+++ Extract provided
Prerequisites
Before attempting this problem, you should be comfortable with:
- Stack Data Structure - Used to defer lower-precedence operations while computing higher-precedence ones
- String Parsing - Building multi-digit numbers from character sequences and handling whitespace
- Operator Precedence - Understanding that multiplication/division must be evaluated before addition/subtraction
1. Stack
Intuition
The challenge with evaluating expressions is handling operator precedence. Multiplication and division must be done before addition and subtraction. We can use a stack to defer the addition and subtraction while immediately computing multiplication and division. For + and -, we push numbers onto the stack (negative for subtraction). For * and /, we pop the previous number, compute the result, and push it back. At the end, summing the stack gives us the answer.
Algorithm
- Remove all spaces from the string and initialize an empty
stack.
- Track the current
num and the previous op (start with +).
- For each character:
- If it's a digit, build up the current
num.
- If it's an operator or the last character:
- Apply the previous
op: push for +, push negative for -, multiply top for *, divide top for /.
- Reset the current
num and update the previous op.
- Return the sum of all elements in the
stack.
class Solution:
def calculate(self, s: str) -> int:
stack = []
num = 0
op = '+'
s = s.replace(' ', '')
for i, ch in enumerate(s):
if ch.isdigit():
num = num * 10 + int(ch)
++++++
+++ Given entries
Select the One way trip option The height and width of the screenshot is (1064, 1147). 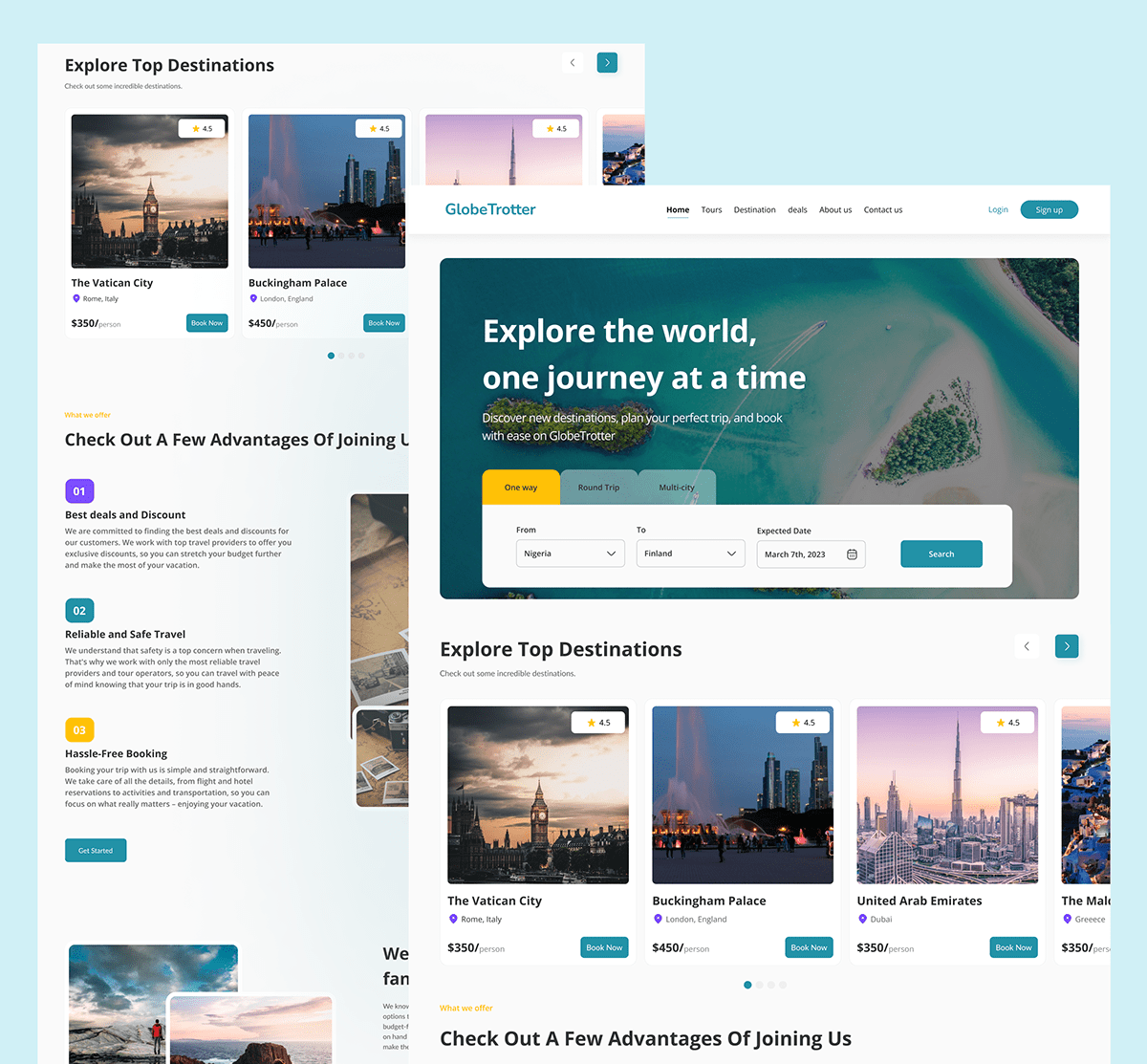(520, 487)
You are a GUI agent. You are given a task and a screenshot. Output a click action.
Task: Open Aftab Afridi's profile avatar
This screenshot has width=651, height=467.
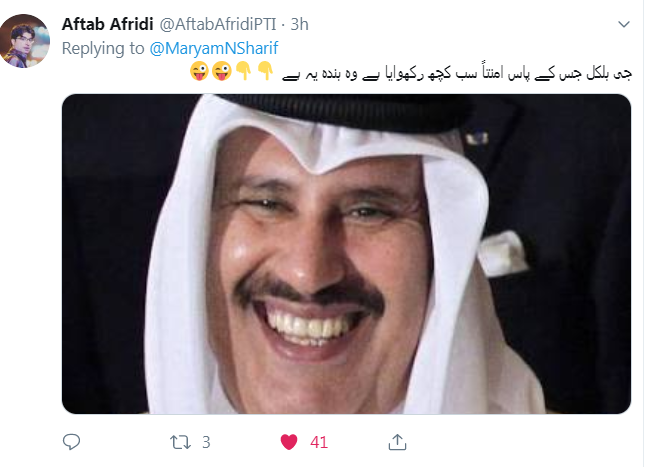tap(25, 41)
++++++
Exercise requirements: Name every prerequisite topic that the expression-evaluation walkthrough says you should be comfortable with. Nothing in the listing is needed here.

Right answer:
- Stack Data Structure
- String Parsing
- Operator Precedence